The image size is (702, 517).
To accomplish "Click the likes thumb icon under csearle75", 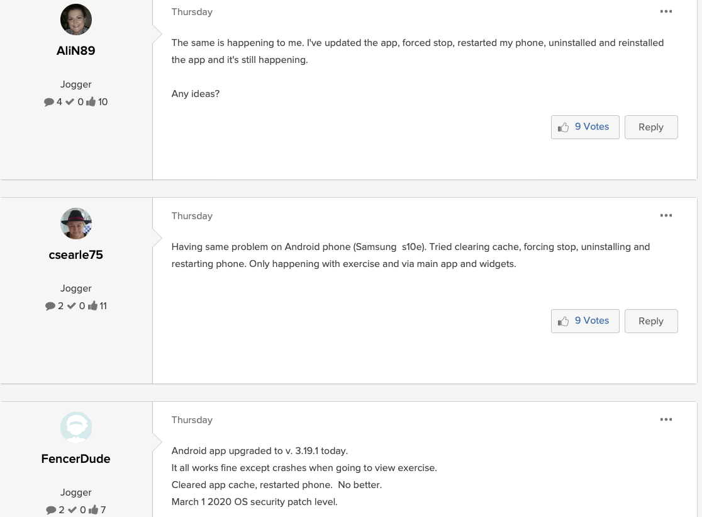I will pos(93,306).

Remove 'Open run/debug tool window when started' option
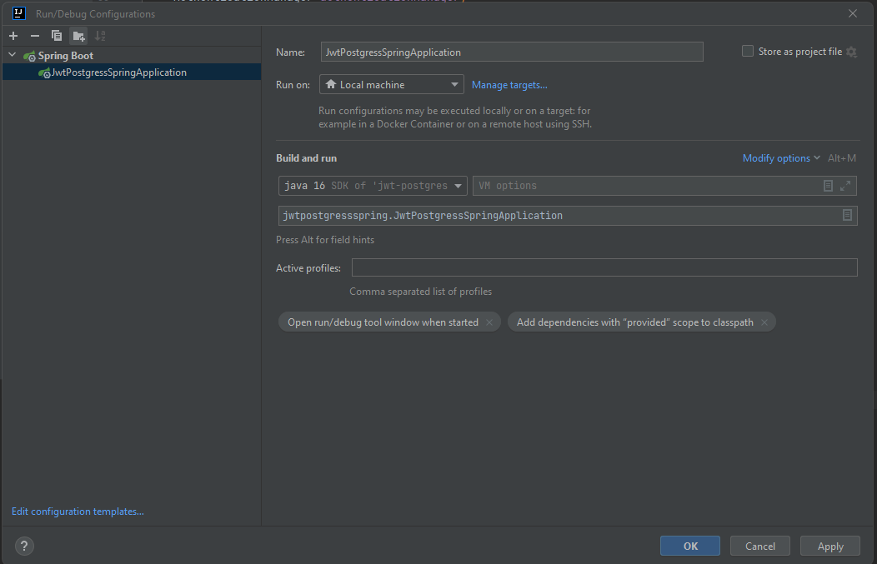(489, 322)
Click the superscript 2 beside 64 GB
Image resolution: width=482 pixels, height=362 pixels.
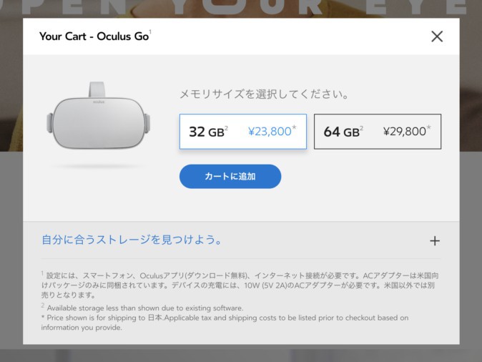(x=361, y=128)
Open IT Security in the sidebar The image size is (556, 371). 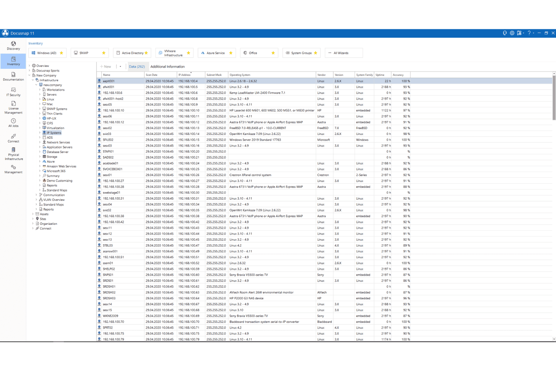click(x=13, y=92)
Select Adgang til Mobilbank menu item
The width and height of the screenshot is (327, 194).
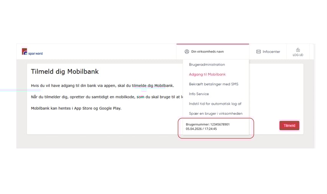[x=207, y=74]

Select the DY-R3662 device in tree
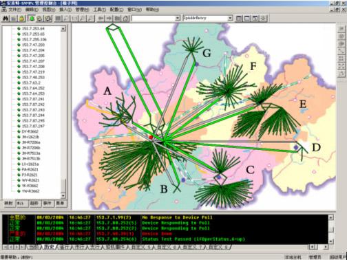(x=30, y=131)
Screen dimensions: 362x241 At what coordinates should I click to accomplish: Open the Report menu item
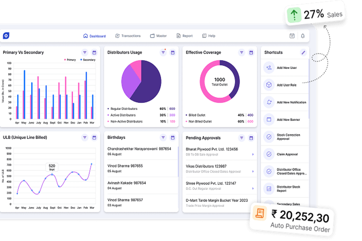click(x=184, y=36)
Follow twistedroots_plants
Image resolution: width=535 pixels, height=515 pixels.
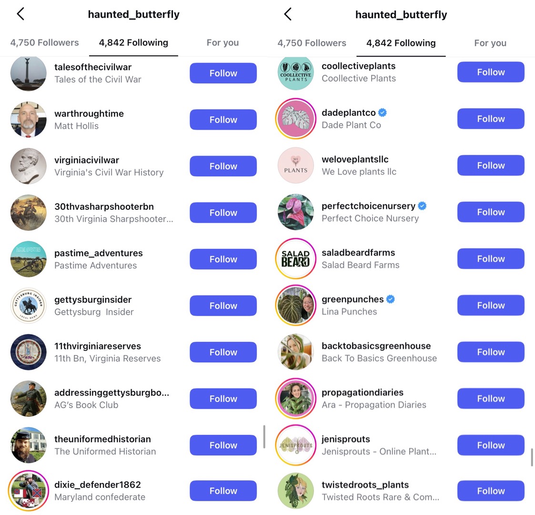pyautogui.click(x=491, y=491)

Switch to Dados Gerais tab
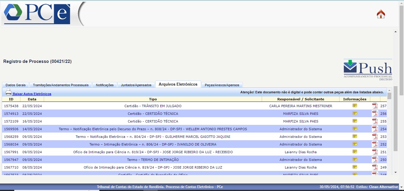(15, 85)
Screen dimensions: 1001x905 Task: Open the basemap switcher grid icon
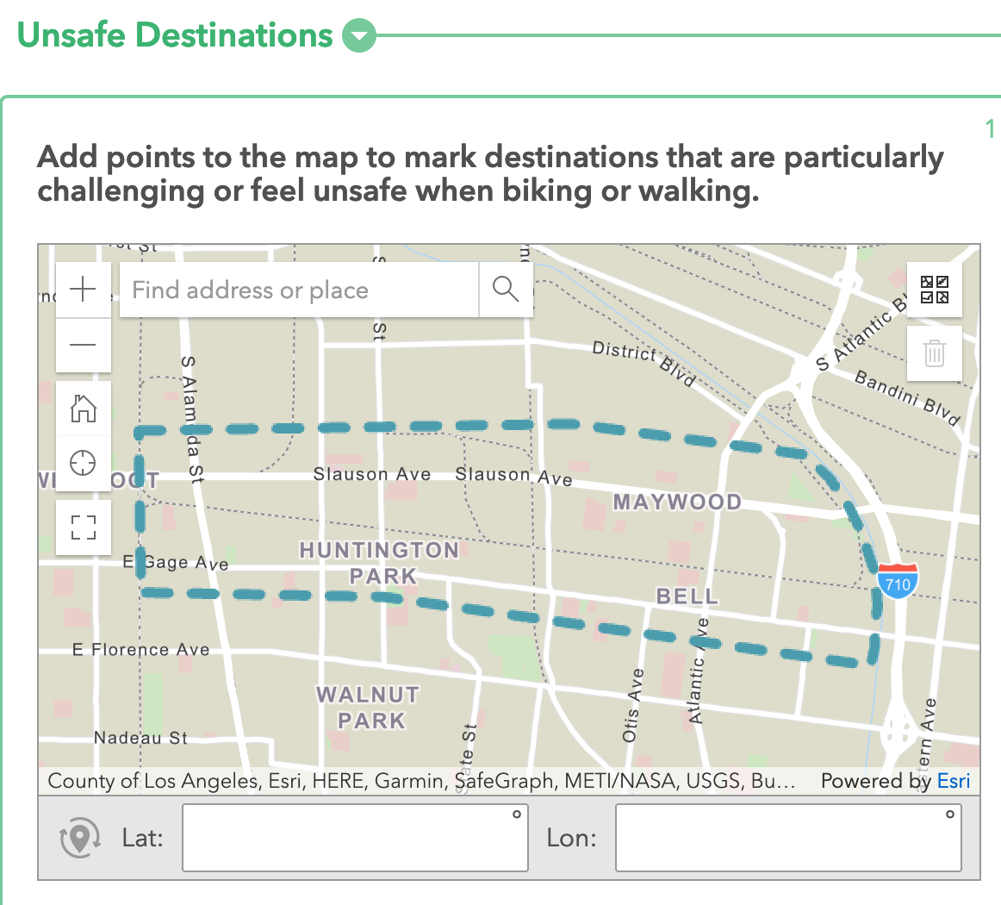(935, 290)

**What is being asked**
The answer must consist solely of the lines from the one with "Select the DY-R3662 device in tree" through the final line of the data, each reproduced exactly and with pictures omitted.

**Worked solution**
Select the DY-R3662 device in tree
(x=30, y=131)
Screen dimensions: 362x241 At what coordinates should I click to accomplish: Open the Report menu item
click(x=184, y=36)
Follow twistedroots_plants
Image resolution: width=535 pixels, height=515 pixels.
pyautogui.click(x=491, y=491)

Switch to Dados Gerais tab
(15, 85)
Screen dimensions: 1001x905 Task: Open the basemap switcher grid icon
(935, 290)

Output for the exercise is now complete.